Your instructions ->
Going down the data below, set down exactly the line with "Festival – Bearded Theory (May 24) (32, 2326)" and each line after it through the line with "Marriage #2 – Abi (30, 1248)"; no other lines.

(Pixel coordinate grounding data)
--------------------------------

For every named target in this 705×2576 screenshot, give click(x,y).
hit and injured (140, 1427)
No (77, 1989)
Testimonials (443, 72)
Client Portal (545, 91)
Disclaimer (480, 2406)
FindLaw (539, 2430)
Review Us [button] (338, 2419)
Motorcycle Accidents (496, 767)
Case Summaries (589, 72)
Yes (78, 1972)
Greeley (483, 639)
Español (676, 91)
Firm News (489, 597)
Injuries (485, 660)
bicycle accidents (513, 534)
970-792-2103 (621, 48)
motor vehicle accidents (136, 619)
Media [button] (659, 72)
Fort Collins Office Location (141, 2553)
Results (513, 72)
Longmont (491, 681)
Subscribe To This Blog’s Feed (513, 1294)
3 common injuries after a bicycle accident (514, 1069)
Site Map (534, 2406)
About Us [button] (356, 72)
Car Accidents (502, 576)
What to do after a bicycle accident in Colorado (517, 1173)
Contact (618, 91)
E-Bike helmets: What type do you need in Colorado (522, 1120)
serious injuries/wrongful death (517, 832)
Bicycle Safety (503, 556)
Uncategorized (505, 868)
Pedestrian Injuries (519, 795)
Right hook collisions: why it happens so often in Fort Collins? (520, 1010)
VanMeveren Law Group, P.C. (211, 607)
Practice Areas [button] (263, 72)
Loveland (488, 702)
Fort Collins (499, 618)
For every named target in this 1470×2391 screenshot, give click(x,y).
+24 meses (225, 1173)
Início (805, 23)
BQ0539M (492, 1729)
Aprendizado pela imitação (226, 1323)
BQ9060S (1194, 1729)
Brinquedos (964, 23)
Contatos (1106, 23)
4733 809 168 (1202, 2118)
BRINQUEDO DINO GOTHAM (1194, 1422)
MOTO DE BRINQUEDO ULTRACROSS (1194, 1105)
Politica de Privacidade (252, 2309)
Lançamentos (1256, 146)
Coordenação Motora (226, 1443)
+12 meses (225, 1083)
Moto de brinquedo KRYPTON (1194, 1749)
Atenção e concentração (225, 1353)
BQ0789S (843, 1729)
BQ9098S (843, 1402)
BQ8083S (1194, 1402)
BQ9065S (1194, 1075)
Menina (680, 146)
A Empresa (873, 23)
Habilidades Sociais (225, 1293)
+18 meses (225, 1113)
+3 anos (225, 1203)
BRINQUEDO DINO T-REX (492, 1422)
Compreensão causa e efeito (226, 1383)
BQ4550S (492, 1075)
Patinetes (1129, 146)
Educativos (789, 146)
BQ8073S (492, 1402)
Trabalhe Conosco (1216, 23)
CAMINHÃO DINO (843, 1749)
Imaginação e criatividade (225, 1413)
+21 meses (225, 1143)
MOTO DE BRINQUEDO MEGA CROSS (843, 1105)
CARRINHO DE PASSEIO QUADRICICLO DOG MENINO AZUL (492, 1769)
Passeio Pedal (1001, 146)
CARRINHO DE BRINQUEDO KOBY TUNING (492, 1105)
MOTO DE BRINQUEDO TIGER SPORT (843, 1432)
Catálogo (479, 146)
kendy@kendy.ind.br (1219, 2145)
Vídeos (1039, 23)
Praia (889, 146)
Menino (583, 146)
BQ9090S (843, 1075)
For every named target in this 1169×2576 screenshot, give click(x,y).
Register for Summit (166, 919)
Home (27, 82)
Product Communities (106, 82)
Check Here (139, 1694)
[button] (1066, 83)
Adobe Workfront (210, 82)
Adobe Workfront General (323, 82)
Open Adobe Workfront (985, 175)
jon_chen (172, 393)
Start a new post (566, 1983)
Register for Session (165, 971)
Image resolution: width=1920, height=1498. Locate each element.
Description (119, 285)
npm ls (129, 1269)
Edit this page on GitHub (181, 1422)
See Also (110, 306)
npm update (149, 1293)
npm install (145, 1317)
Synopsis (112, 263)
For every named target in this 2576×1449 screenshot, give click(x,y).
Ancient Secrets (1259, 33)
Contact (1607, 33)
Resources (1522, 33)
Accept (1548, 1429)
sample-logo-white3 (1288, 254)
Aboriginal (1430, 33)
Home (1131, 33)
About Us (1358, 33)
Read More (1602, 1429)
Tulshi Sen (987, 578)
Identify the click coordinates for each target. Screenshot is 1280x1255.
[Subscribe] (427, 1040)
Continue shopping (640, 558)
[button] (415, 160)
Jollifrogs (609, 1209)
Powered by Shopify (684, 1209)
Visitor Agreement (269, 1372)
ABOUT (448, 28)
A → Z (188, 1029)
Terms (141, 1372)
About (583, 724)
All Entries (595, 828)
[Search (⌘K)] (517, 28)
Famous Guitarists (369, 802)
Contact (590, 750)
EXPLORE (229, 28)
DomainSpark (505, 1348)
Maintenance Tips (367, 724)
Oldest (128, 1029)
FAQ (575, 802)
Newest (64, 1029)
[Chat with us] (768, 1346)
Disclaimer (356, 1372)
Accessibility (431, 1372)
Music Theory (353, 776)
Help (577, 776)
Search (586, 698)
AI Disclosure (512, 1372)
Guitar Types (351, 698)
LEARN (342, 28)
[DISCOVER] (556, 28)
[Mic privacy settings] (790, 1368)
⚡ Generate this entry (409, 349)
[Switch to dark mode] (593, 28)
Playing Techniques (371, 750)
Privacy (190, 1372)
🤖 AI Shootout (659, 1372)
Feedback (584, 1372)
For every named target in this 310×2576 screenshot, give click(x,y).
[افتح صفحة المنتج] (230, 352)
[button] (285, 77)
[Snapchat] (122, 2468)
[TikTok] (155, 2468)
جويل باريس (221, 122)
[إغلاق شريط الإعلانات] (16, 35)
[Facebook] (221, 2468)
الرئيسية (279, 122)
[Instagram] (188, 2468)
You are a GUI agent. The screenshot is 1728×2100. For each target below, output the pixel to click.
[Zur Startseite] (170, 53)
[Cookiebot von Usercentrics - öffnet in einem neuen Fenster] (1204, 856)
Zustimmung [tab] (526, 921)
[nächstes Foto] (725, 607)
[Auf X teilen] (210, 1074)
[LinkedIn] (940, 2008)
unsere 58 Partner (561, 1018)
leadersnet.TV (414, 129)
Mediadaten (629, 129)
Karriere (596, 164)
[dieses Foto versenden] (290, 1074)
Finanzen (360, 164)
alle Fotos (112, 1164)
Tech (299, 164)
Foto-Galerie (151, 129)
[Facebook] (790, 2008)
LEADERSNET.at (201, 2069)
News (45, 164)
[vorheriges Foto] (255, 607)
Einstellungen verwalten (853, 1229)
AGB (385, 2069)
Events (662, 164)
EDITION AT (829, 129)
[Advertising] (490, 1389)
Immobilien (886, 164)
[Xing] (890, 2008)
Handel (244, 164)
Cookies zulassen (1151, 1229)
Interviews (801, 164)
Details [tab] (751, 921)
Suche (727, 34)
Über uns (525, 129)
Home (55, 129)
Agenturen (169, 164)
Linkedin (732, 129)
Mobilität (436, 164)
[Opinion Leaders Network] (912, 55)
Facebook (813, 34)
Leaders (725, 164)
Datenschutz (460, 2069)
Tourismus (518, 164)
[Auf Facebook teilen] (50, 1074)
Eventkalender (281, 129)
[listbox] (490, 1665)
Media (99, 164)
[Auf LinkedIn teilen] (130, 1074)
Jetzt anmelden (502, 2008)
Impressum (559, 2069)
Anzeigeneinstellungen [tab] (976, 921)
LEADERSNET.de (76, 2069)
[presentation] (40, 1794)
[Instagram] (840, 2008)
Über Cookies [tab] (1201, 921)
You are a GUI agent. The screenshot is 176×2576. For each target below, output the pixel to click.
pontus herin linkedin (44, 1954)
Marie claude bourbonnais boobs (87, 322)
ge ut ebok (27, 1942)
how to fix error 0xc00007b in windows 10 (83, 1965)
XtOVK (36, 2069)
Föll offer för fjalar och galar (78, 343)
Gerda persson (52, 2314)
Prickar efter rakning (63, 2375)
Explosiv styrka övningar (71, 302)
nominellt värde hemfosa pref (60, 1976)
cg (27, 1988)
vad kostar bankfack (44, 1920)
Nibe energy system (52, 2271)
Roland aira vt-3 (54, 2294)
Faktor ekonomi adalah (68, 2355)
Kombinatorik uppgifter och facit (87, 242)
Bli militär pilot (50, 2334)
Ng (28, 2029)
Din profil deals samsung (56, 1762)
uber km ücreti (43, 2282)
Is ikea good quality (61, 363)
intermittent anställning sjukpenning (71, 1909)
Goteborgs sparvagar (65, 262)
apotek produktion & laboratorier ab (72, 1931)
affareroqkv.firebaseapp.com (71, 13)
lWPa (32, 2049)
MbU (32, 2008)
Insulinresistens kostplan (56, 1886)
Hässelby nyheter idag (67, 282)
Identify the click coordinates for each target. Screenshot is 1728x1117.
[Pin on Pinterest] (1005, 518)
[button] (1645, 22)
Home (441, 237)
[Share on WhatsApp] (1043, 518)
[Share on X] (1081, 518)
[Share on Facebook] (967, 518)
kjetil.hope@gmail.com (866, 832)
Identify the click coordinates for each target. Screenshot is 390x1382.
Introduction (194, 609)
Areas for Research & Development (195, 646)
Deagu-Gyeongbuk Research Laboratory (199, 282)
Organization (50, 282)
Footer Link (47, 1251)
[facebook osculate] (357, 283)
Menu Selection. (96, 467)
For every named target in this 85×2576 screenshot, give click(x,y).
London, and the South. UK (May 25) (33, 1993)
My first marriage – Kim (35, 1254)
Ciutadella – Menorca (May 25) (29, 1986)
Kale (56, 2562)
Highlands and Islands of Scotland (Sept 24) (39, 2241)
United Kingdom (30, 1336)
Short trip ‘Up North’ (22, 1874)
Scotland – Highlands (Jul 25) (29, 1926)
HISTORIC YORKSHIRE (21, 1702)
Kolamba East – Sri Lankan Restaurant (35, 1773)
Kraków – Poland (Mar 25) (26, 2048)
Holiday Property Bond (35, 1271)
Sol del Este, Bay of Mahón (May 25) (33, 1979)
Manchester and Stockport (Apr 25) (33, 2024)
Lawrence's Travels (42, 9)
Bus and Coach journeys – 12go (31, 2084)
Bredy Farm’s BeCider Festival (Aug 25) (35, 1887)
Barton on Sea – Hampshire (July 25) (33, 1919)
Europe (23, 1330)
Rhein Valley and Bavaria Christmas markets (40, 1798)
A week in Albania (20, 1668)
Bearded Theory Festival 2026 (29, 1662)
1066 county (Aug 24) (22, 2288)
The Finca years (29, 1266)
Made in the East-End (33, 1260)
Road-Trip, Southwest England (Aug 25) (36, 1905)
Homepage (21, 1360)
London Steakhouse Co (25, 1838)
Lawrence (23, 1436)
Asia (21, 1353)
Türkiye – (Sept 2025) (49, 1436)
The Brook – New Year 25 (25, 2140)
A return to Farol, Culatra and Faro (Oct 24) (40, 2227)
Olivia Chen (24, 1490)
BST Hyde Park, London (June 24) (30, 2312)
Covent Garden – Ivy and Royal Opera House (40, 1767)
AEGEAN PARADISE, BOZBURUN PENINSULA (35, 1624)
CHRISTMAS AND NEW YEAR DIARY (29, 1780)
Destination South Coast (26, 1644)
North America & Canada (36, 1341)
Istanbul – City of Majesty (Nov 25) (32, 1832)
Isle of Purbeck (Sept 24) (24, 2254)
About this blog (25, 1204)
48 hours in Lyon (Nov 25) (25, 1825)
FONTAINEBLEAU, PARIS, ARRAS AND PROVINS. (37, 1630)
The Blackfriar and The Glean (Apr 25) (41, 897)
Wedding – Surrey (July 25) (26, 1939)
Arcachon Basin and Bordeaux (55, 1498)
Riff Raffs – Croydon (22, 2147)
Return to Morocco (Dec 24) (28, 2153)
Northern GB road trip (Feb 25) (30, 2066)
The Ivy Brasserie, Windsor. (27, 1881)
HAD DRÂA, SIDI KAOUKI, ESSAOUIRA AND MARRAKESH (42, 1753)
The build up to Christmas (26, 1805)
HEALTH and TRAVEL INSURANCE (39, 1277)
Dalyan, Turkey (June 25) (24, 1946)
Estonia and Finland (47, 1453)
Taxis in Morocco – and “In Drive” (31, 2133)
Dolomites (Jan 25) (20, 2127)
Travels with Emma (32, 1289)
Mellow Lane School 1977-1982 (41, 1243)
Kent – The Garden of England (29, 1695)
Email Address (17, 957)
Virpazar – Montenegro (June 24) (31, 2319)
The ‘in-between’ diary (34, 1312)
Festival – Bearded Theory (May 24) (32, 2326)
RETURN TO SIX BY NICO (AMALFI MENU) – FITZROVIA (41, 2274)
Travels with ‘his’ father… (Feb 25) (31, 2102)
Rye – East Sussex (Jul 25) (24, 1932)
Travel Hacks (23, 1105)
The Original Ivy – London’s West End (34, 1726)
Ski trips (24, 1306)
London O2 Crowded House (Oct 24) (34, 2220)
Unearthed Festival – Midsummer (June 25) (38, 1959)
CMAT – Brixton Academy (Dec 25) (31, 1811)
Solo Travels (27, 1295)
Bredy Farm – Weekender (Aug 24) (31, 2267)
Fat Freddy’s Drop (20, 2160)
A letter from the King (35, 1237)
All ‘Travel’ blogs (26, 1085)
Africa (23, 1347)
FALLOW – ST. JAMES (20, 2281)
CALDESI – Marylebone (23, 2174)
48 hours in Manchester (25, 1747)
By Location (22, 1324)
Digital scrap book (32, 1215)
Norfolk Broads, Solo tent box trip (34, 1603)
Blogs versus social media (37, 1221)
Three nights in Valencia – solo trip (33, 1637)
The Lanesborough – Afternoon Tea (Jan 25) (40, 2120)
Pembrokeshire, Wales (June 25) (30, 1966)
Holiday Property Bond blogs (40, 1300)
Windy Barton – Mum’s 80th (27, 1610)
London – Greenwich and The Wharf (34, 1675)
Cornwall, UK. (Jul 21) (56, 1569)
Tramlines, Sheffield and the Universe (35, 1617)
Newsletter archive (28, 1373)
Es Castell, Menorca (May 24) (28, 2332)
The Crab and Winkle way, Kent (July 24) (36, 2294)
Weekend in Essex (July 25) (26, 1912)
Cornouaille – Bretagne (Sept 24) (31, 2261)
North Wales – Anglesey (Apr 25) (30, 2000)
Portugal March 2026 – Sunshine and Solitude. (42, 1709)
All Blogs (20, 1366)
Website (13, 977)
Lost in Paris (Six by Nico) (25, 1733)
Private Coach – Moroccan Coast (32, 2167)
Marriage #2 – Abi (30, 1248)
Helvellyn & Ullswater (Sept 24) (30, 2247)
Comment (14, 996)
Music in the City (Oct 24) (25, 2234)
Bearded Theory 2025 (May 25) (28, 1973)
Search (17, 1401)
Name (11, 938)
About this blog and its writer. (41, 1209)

--------------------------------

Answer box ->
Festival – Bearded Theory (May 24) (32, 2326)
RETURN TO SIX BY NICO (AMALFI MENU) – FITZROVIA (41, 2274)
Travels with ‘his’ father… (Feb 25) (31, 2102)
Rye – East Sussex (Jul 25) (24, 1932)
Travel Hacks (23, 1105)
The Original Ivy – London’s West End (34, 1726)
Ski trips (24, 1306)
London O2 Crowded House (Oct 24) (34, 2220)
Unearthed Festival – Midsummer (June 25) (38, 1959)
CMAT – Brixton Academy (Dec 25) (31, 1811)
Solo Travels (27, 1295)
Bredy Farm – Weekender (Aug 24) (31, 2267)
Fat Freddy’s Drop (20, 2160)
A letter from the King (35, 1237)
All ‘Travel’ blogs (26, 1085)
Africa (23, 1347)
FALLOW – ST. JAMES (20, 2281)
CALDESI – Marylebone (23, 2174)
48 hours in Manchester (25, 1747)
By Location (22, 1324)
Digital scrap book (32, 1215)
Norfolk Broads, Solo tent box trip (34, 1603)
Blogs versus social media (37, 1221)
Three nights in Valencia – solo trip (33, 1637)
The Lanesborough – Afternoon Tea (Jan 25) (40, 2120)
Pembrokeshire, Wales (June 25) (30, 1966)
Holiday Property Bond blogs (40, 1300)
Windy Barton – Mum’s 80th (27, 1610)
London – Greenwich and The Wharf (34, 1675)
Cornwall, UK. (Jul 21) (56, 1569)
Tramlines, Sheffield and the Universe (35, 1617)
Newsletter archive (28, 1373)
Es Castell, Menorca (May 24) (28, 2332)
The Crab and Winkle way, Kent (July 24) (36, 2294)
Weekend in Essex (July 25) (26, 1912)
Cornouaille – Bretagne (Sept 24) (31, 2261)
North Wales – Anglesey (Apr 25) (30, 2000)
Portugal March 2026 – Sunshine and Solitude. (42, 1709)
All Blogs (20, 1366)
Website (13, 977)
Lost in Paris (Six by Nico) (25, 1733)
Private Coach – Moroccan Coast (32, 2167)
Marriage #2 – Abi (30, 1248)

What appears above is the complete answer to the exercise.